Investigate restructuring to include layoffs, growth restrictions

Short-term housing provider Sonder Holdings laid off 21 percent of its corporate employees and 7 percent of its core staff this week as part of a restructuring aimed at boosting cash flow, the company announced on Thursday.

Sonder’s future growth will now be driven primarily by the opening of units for which contracts are already signed, according to executives, in countries where it already operates.

Company executives said during a conference call on Thursday that they remain optimistic and confident about travel trends, including business travel, and expect strong growth in demand over the summer and beyond. “Nothing we’re announcing today has anything to do with our enthusiasm for the travel market in the next couple of quarters,” Sonder President and CFO Sanjay Banker said.

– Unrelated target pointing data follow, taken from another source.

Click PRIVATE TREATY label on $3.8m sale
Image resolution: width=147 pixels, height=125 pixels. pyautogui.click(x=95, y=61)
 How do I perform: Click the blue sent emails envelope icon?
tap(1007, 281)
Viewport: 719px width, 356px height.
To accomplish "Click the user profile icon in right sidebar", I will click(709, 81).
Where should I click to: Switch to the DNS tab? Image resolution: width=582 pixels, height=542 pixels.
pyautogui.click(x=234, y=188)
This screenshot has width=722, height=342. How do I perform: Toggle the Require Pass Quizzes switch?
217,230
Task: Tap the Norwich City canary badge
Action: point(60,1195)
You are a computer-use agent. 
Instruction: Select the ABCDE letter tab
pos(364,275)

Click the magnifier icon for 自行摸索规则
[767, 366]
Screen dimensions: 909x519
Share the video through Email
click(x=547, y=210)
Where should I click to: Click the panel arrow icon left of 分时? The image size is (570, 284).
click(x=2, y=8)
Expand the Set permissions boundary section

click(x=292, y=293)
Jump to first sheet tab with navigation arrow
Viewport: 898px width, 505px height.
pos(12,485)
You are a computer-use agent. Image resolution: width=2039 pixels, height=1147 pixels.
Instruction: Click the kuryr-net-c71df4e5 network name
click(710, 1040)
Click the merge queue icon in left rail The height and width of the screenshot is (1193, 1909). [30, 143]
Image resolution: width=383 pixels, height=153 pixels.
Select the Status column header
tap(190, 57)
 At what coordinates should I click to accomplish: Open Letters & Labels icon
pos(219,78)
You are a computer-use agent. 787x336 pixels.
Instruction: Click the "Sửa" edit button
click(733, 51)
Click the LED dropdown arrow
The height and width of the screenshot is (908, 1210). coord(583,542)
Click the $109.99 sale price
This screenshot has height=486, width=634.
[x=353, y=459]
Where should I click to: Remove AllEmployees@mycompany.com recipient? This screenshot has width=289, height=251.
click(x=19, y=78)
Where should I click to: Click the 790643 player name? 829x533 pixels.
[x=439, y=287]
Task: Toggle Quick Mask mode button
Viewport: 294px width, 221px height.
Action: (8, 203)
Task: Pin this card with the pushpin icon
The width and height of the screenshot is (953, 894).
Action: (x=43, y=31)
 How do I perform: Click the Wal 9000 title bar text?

Sonder co-founder and CEO Francis Davidson called the restructuring decision a reaction to financial markets. “The market momentum has clearly shifted from a growth driven market to one that prioritizes positive cash flow,” he said.

This week, affected employees were notified of the layoffs, and the company said it would provide “severance pay, continued benefits and other support to help outgoing employees transition to new roles.”

Davidson said the frontline employees laid off “primarily” included employees working in Sonder contact centers and in positions related to divisional vacancies. “It is extremely important for us to be able to provide services at a really high level,” he said.

According to Sonder’s filing with the US Securities and Exchange Commission, Sonder CTO Satyen Pandya left his position on June 8.

Sonder said it had 7,700 live units available for booking at the end of March, with another 11,600 under contract to open. The company has indicated that it will only continue to expand in areas that do not require significant investment to do so, and therefore does not plan to enter any countries in which it does not currently operate.

Davidson and Banker said the company’s demand for business and travel services remains strong. Sonder predicts second-quarter revenue per available room to be around $160, up from $117 in the first quarter and $100 in the second quarter of 2021.

The company also forecasts that second-quarter revenue will increase by about 140 percent year-over-year, and full-year revenue will increase by about 100-110 percent compared to 2021. Sonder expects to achieve positive cash flow in 2023, but did not elaborate.

Sonder went public earlier this year through a merger with a special purpose acquisition company.